_EXERCISE INPUTS_:
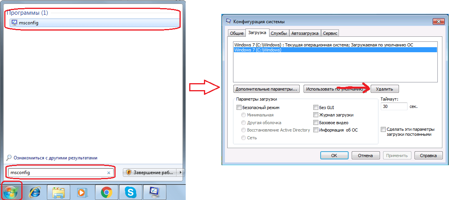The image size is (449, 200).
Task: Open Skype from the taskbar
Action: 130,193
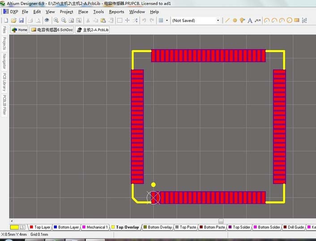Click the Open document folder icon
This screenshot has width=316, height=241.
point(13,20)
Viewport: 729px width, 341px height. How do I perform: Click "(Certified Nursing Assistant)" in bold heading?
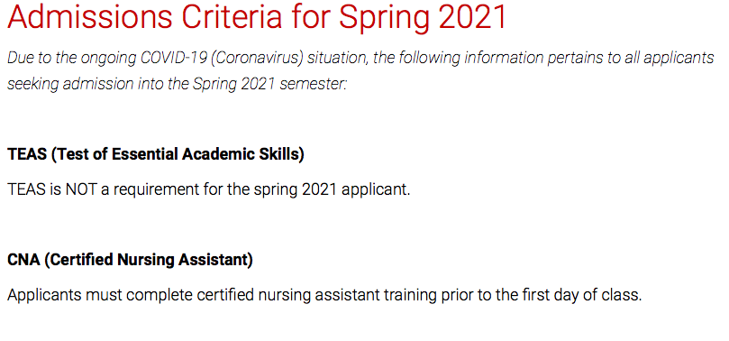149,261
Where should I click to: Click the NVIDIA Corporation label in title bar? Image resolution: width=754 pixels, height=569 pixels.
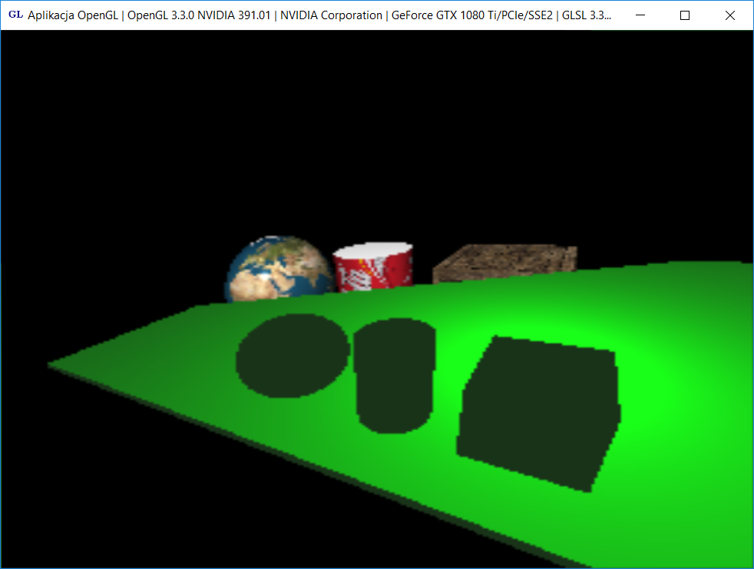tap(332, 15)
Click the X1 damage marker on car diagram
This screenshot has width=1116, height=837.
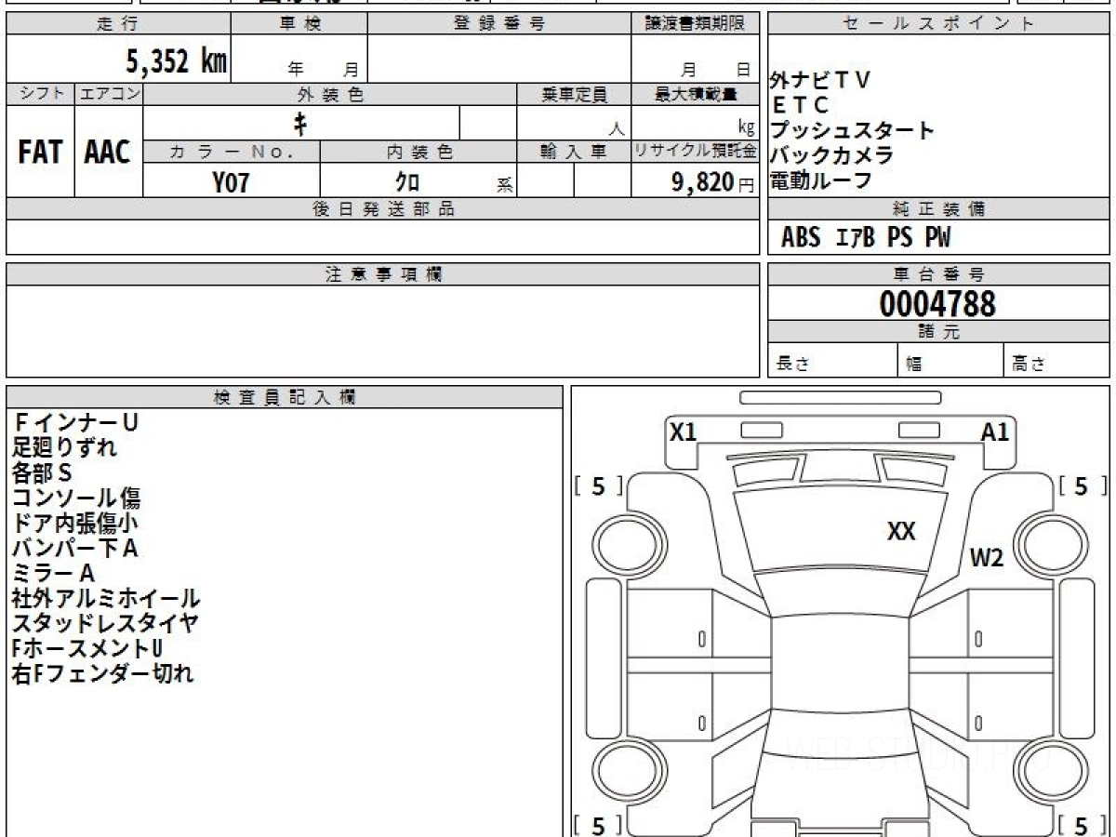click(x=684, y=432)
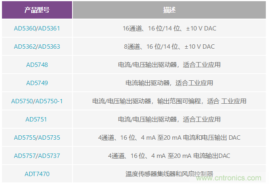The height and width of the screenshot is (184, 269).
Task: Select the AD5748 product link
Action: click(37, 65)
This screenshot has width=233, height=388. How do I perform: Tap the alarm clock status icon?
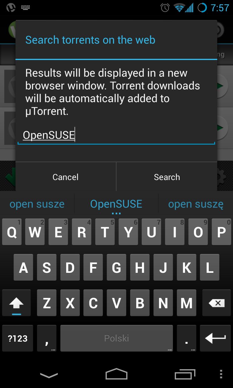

_EXERCISE REQUIREMENTS_:
Copy every line above that contains the string "perform". Case counts.

_TASK SOLUTION_:
Viewport: 729px width, 341px height. How do I perform: Click "(Certified Nursing Assistant)" in bold heading?
This screenshot has width=233, height=388. How do I perform: Tap the alarm clock status icon?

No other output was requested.